(Word and element location records)
--- Begin ---

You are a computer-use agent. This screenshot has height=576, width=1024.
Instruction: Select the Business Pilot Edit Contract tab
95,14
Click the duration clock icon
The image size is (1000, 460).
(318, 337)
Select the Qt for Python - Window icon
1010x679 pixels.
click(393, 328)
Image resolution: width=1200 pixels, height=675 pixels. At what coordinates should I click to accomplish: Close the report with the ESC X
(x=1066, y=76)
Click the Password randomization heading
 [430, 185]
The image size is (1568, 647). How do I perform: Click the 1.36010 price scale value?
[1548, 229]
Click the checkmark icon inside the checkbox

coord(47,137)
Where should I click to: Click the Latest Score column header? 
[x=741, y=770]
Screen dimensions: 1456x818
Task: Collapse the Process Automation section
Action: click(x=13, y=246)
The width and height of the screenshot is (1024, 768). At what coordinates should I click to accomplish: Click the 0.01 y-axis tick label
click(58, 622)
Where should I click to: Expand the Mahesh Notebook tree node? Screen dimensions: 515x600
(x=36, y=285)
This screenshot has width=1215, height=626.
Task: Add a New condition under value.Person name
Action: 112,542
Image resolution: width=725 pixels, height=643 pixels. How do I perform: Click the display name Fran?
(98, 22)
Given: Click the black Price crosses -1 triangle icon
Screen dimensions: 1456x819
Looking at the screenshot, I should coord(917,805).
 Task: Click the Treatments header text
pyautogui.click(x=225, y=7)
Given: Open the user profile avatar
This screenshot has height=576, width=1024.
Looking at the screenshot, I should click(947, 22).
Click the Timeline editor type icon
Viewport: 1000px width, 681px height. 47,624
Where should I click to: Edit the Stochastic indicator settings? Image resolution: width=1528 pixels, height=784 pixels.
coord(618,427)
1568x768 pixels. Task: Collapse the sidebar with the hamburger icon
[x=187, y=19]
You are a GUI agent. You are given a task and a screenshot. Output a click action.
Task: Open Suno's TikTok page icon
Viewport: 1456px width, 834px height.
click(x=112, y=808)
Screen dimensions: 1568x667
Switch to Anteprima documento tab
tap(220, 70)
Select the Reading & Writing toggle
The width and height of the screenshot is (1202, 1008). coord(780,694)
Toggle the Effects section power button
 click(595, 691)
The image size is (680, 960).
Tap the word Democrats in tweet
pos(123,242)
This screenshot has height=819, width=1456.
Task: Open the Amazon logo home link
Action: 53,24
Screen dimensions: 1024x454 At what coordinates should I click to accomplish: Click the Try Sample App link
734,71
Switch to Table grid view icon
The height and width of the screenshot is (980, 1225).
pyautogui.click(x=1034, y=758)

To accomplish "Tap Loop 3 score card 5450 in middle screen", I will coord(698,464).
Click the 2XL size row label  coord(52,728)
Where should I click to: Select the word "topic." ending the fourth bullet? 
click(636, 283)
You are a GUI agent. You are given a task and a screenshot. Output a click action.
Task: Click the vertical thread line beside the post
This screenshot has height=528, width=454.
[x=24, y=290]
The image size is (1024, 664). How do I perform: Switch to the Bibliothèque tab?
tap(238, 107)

--- End ---

### What needs to be done:
Pick out and copy every line of the material that contains the string "icon". Case counts.

### Written solution:
Click the duration clock icon
Select the Qt for Python - Window icon
Click the checkmark icon inside the checkbox
Given: Click the black Price crosses -1 triangle icon
Click the Timeline editor type icon
1568x768 pixels. Task: Collapse the sidebar with the hamburger icon
Task: Open Suno's TikTok page icon
Switch to Table grid view icon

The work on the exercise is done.